Fa veramente ridere l’idea che si possa risolvere una controversia politica barattando interessi personali di un manipolo di arrampicatori piuttosto che condividendo il programma e i temi dello sviluppo barattando gli ideali (?). È stato come sottoscrivere che al Comune si possa litigare sul nulla. Non è così. Non è come si vuole far credere. Non è stata semplicemente una schermaglia politica finalizzata a contare di più. Quella vicenda nasconde altro. Quella storia che ha rischiato di mettere in crisi Palazzo Santa Chiara è infarcita di ben altro. È anche probabile che in tale occasione si siano acuiti fatti pregressi compreso il rancore personale che non è solo conseguenza della scazzottata di Piazza Prefettura, ma avrebbe coinvolto tutti gli schieramenti con spunti che rasentano la vendetta che poco hanno a che vedere con la politica, ma che sono gravide di interessi economici impensabili per qualità e portata. Quella che stiamo vivendo è solo una manfrina per mascherare gli interessi ben più grandi del nuovo piano regolatore che comporta un grande giro d’affari.

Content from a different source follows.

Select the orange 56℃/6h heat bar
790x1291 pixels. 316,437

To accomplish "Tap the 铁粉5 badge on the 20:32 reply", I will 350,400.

Tutto ciò accade mentre la città è veramente giunta a un punto di non ritorno come può esserlo un borgo di periferia abbandonato; ridotta in questo stato dal perdurare dell’incuria figlia di una classe dirigente che purtroppo non si crea il problema di primeggiare per incultura e incapacità gestionale. Non è mai troppo ricordare che Catanzaro è il capoluogo della Calabria e che, anche per questo, ha bisogno di essere curata con attenzione dall’amministrazione comunale cominciando col pretendere, per esempio, che giornalmente gli venga riservato uno spazio nel palinsesto del telegiornale della Rai regionale. È comprensibile che per fare questo c’è bisogno di una rappresentanza politica autorevole, che abbia il senso dei diritti e amore per la cosa rappresentata se non si vuole che la delegittimazione non colpisca in maniera più pesante al momento del voto esercitato nella cabina elettorale. Di ciò i partiti dovrebbero tener conto al momento della formazione delle liste selezionando persone culturalmente e professionalmente valide, capaci di svolgere il mandato con efficienza, senza continuare a sceglierle solo tra i detentori di pacchetti di voti. Solo così può essere aiutata a crescere una comunità che sente di voler essere protagonista del suo futuro, ma che non ha la forza di interrompere la pratica del clientelismo. È importante far sentire il fiato sul collo agli eletti facendo intendere chiaramente che chi deroga da questa impostazione va a casa ed è destinato a restarci per tutta la vita.
Sono soprattutto le nuove generazioni, a giusta ragione arrabbiate, a chiedere con forza una nuova condotta della classe politica ivi compreso, quando se ne ravvisi la necessità, di rassegnare senza tentennamenti, con un gesto di dignità personale, le dimissioni, pensando che il bene di tutti viene prima di quello proprio.